The link to the app is here.

Physics 311: Special Topics in Calamity Physics

TCST is skeptical but frank about the dangers facing US colleges and universities:

What the numbers tell us is that just 10 percent or less of the nation’s colleges and universities face substantial market risk. Sixty percent face little or no market risk. But the remaining 30 percent are institutions that are bound to struggle….(117)

We’ve already identified graphically those schools that are likely to struggle given graduation rates and prices.

The losers — those institutions already at substantial risk — owe their bad luck to a grab bag of unexpected consequences.

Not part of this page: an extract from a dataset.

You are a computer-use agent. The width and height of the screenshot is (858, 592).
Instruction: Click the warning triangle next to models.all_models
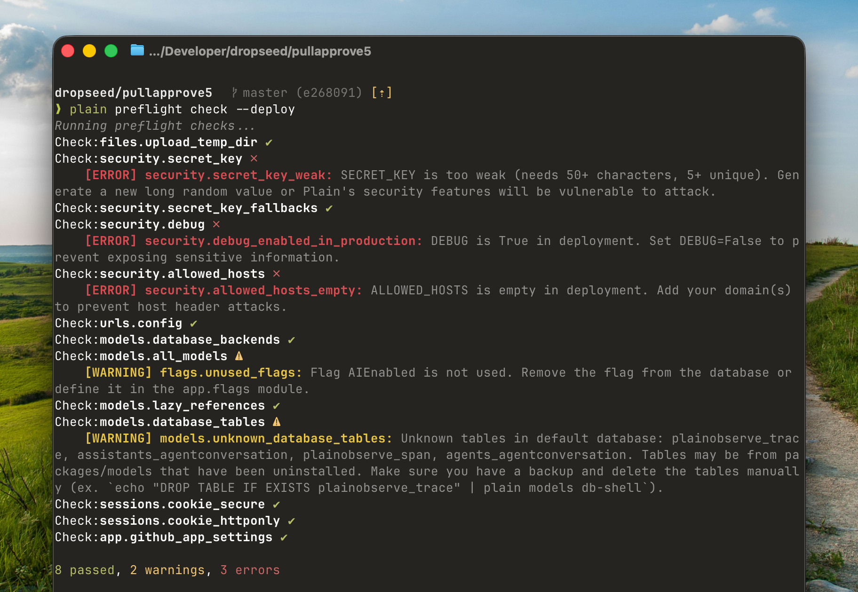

What do the data show about the overall distribution of risk? Here’s the private school distribution:

And publics:

It looks like risk is more or less evenly distributed across sizes, with a bit of additional risk among smaller schools (the spike among large private schools is due to a limited sample size of 2).

And on which metrics are schools failing? First, public schools:

And private schools:

Overall, it looks like schools are most likely to struggle with student retention and enrollment. For public schools specifically, increasingly limited state appropriations are a serious concern. (This has been in the news recently, both because of Coronavirus, and because of broader austerity measures by state governments.)

The good news, of course, is right there on the X-axis. The mean score, among both private and public institutions, is low; the median score is 0. Most colleges, be they public, private, large, or small, are not in immediate trouble.

Next Steps

There’s a wealth of data available through IPEDS, some of it useful. Though TCST’s authors decline to produce a predictive model, there are other avenues we could pursue. One is a survival analysis looking at which colleges do or do not make it. In the sample I collected for this project initially, looking at data from 2011 to 2018, I found 119 schools that had data in 2011 but not subsequent years. I haven’t investigated these fully, but these are likely to represent closures. Taking TCST’s metrics as a starting point, we might be able to construct a worthwhile model of survival for colleges.

Until then, I invite my readers to look at the dashboard and pursue their own investigations. This is an interesting time to evaluate the fortunes of higher education; hopefully administrators at struggling schools are already aware of changes that need to be made.